[Source data]
============

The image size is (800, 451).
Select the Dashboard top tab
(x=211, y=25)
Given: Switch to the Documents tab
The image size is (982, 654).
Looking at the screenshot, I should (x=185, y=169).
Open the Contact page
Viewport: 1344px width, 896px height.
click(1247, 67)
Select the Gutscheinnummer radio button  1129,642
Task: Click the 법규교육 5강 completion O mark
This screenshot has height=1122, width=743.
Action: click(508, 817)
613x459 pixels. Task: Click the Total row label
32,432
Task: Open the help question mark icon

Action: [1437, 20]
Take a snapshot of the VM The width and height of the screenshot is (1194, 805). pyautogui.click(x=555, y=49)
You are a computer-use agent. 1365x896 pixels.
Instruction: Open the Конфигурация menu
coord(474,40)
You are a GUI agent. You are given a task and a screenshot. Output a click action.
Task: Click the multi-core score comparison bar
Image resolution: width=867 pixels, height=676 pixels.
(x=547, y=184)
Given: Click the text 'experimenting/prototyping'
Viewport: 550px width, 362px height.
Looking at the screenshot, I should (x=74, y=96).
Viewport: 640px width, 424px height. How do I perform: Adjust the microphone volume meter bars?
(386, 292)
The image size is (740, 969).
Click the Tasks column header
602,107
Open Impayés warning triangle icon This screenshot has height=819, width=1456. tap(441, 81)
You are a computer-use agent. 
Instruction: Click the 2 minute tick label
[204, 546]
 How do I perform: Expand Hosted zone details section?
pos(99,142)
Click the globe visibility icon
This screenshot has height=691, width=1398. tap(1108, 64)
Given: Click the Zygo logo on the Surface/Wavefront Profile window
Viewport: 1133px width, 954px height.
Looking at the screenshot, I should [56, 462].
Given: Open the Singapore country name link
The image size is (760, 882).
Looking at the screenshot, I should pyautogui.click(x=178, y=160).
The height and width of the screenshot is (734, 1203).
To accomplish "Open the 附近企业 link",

============

• What to do: Word for word, write out every record.

• Answer to the exercise:
The image size is (800, 451).
Select the Dashboard top tab
(x=211, y=25)
Given: Switch to the Documents tab
The image size is (982, 654).
Looking at the screenshot, I should (x=185, y=169).
Open the Contact page
Viewport: 1344px width, 896px height.
click(1247, 67)
Select the Gutscheinnummer radio button  1129,642
Task: Click the 법규교육 5강 completion O mark
This screenshot has height=1122, width=743.
Action: click(508, 817)
613x459 pixels. Task: Click the Total row label
32,432
Task: Open the help question mark icon

Action: [1437, 20]
Take a snapshot of the VM The width and height of the screenshot is (1194, 805). pyautogui.click(x=555, y=49)
You are a computer-use agent. 1365x896 pixels.
Instruction: Open the Конфигурация menu
coord(474,40)
You are a GUI agent. You are given a task and a screenshot. Output a click action.
Task: Click the multi-core score comparison bar
Image resolution: width=867 pixels, height=676 pixels.
(x=547, y=184)
Given: Click the text 'experimenting/prototyping'
Viewport: 550px width, 362px height.
Looking at the screenshot, I should (x=74, y=96).
Viewport: 640px width, 424px height. How do I perform: Adjust the microphone volume meter bars?
(386, 292)
The image size is (740, 969).
Click the Tasks column header
602,107
Open Impayés warning triangle icon This screenshot has height=819, width=1456. tap(441, 81)
You are a computer-use agent. 
Instruction: Click the 2 minute tick label
[204, 546]
 How do I perform: Expand Hosted zone details section?
pos(99,142)
Click the globe visibility icon
This screenshot has height=691, width=1398. tap(1108, 64)
Given: Click the Zygo logo on the Surface/Wavefront Profile window
Viewport: 1133px width, 954px height.
Looking at the screenshot, I should [56, 462].
Given: Open the Singapore country name link
The image size is (760, 882).
Looking at the screenshot, I should pyautogui.click(x=178, y=160).
The height and width of the screenshot is (734, 1203).
To accomplish "Open the 附近企业 link",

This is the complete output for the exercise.